As anyone who’s read this blog probably knows, I’m always interested in learning about and examining the roles women play in the entertainment world, whether it be the way female characters are portrayed onscreen or the success of female filmmakers. It’s also no secret that I’m invested in the role screenwriters play in the entertainment industry. And while this blog is mostly focused on film, I’m also very in love with television. That love has grown since I graduated college and embarked on a very serious relationship with my TV — we’re considering marriage. I’m especially interested in television comedy, and I’m always excited to hear about new spins on the classic sitcom format.

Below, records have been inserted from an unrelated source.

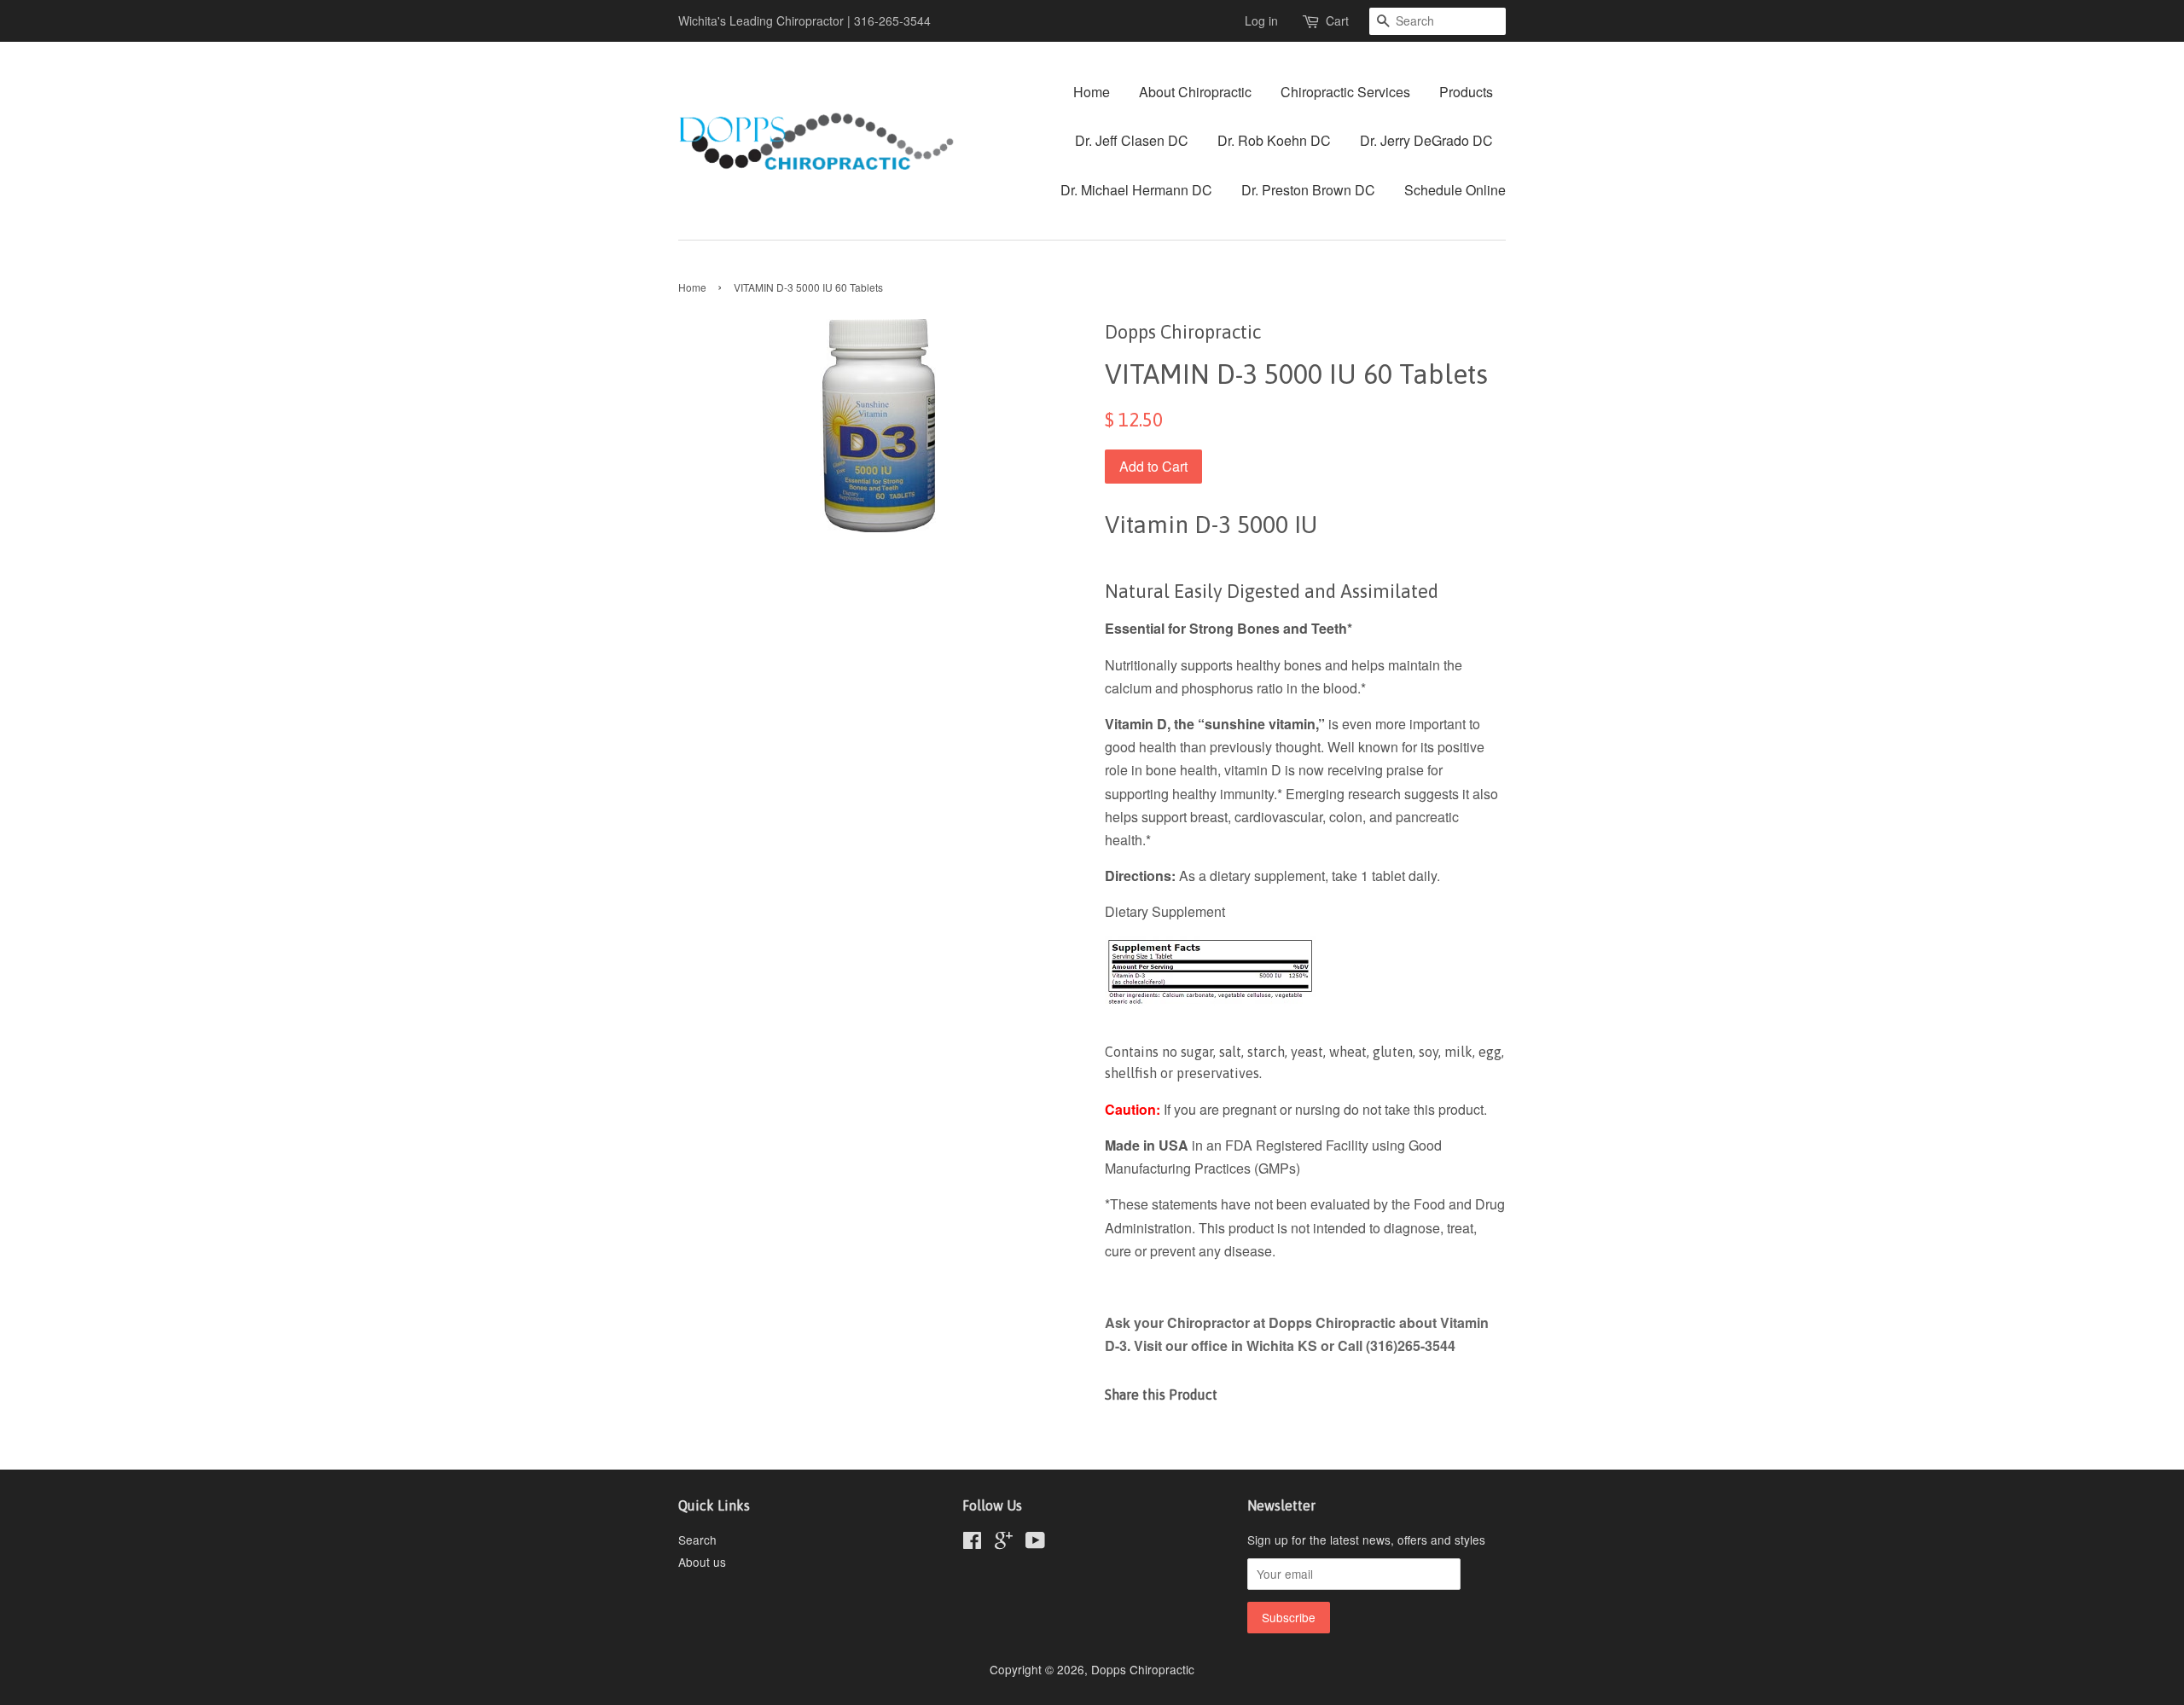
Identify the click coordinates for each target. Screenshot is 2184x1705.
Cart (1337, 20)
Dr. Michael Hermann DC (1136, 190)
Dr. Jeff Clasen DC (1131, 140)
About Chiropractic (1195, 91)
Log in (1261, 20)
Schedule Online (1455, 190)
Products (1466, 91)
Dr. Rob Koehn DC (1274, 140)
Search (697, 1539)
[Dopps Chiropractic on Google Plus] (1004, 1542)
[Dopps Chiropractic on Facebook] (972, 1542)
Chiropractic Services (1345, 91)
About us (702, 1561)
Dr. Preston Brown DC (1308, 190)
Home (1091, 91)
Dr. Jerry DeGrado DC (1426, 140)
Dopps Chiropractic (1142, 1669)
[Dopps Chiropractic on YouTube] (1035, 1542)
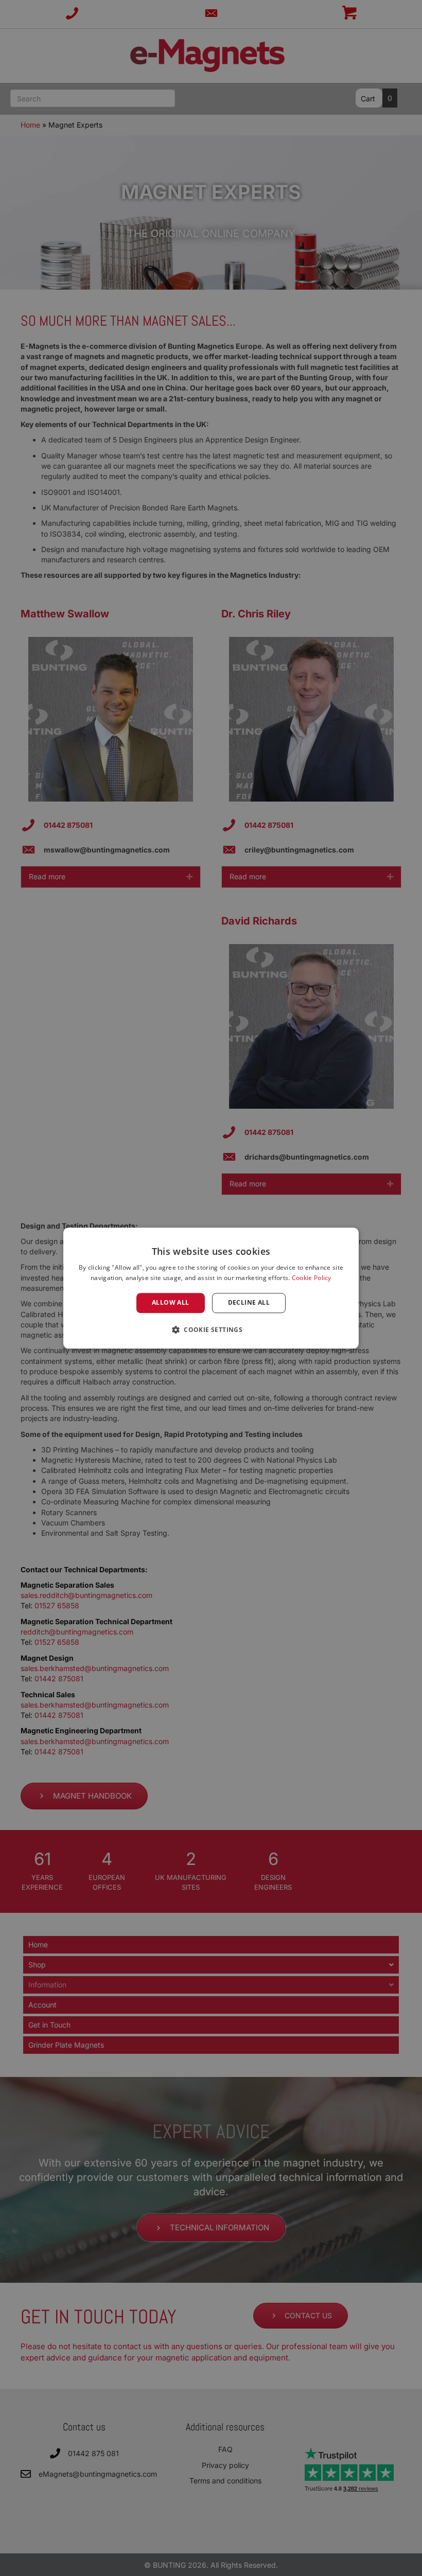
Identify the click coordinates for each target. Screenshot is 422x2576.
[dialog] (211, 1288)
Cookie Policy (311, 1277)
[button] (211, 1329)
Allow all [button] (170, 1303)
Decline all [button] (249, 1303)
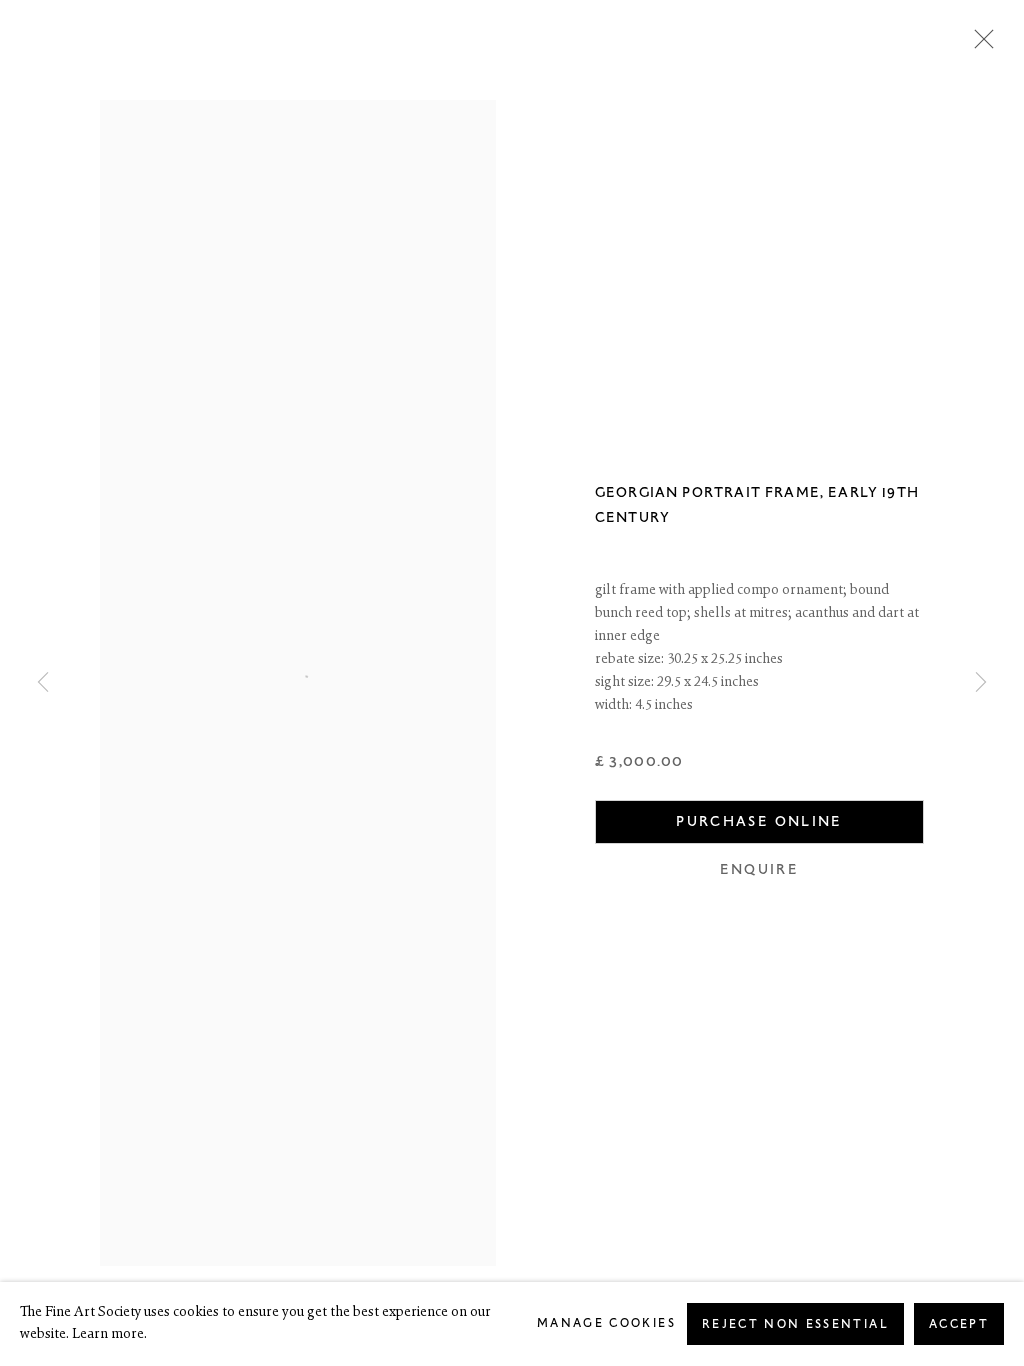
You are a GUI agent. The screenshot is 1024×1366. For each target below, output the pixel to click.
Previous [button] (43, 683)
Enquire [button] (759, 869)
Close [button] (979, 45)
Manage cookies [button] (606, 1323)
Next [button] (981, 683)
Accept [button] (959, 1324)
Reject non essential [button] (795, 1324)
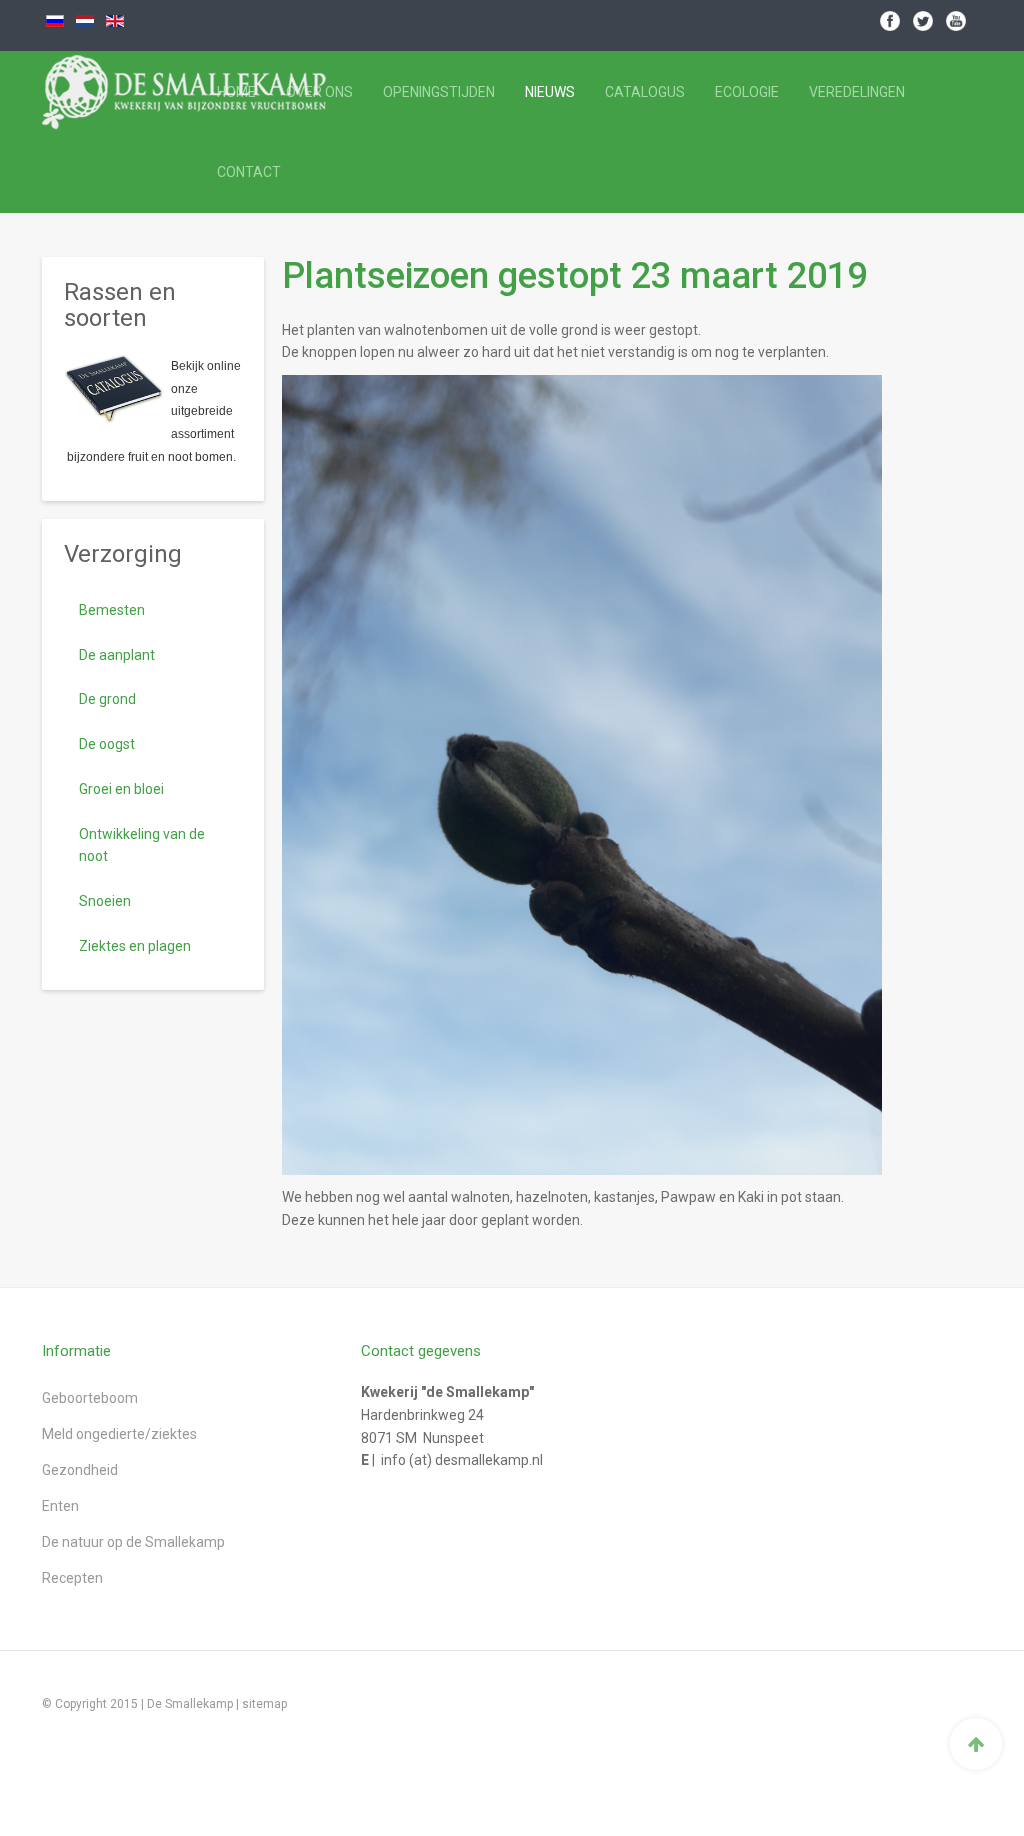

Given these well-established interests of mine, it’s no surprise that I got excited when I learned of Jen Howell and Susan Smith‘s sitcom pilot. Their back story and the description of their show piqued my interest, which is why I’m delighted to tell you about their project on this blog and encourage you to support their campaign.
Jen Howell and Susan Smith recently graduated from Loyola Marymount University’s Masters in Screenwriting program. While there, the women realized they were the only two female members of the program out of twelve, and thus a personal and professional relationship soon formed.
In February, they plan to shoot a television pilot titled Be the Church. The pilot, written and to be directed by Howell, is described as part workplace comedy and part dysfunctional family comedy, similar to shows like The Office and It’s Always Sunny in Philadelphia. The spin? It’s set in a church and provides what the women call a “fishtank” view of faith, highlighting both its pros and cons. But just because the show focuses on religion doesn’t mean it’s tame. The show’s tagline alone — “This is some holy shit” — proves that the subject matter won’t alienate fans of secular comedy.
Howell and Smith prove that opposites really do attract and can work together in harmony. Howell is a pastor. Smith, the pilot’s creative producer, is a religious skeptic. One hails from the East coast, the other from California. Their working relationship is evidence that when creative people put their heads together, they can push towards success.
Howell and Smith have relied heavily on social media to get the word out about their project. Howell posts updates about the project on her blog and Twitter account. Last July, the pair started a Twitter project to coincide with Howell’s birthday. The campaign sought to encourage a famous actress to read the pilot. The hundreds of tweets that went out in support of the endeavor were incredible. While the actress could not participate in the project due to a contract with another series, the experience was an eye-opening one, emphasizing the far-reaching power of social media.
Howell and Smith have now extended their social media presence to include an IndieGoGo campaign. They need to raise a little over $15,000 by January 20th, and they’re looking to friends, family, and kind strangers to help them reach their goal. There are even rewards — like the opportunity to be an extra or get your name in the credits — for contributing. The duo is in the process of putting together a reliable cast and crew, and they’d value your help. Even if you can’t afford to donate money, Howell and Smith encourage and appreciate help in various forms, as outlined on their campaign page.
The impact social media has had on their project has led the pair to consider online distribution for their show. It’s certainly a growing industry. Various series, like the comeback season of the beloved sitcom Arrested Development (a show Howell is inspired by), are being distributed on online streaming sites like Netflix and Hulu.
Howell and Smith are great examples of the active roles women can play in film and television production, and hopefully their experience will encourage other young women to make their creative dreams come true.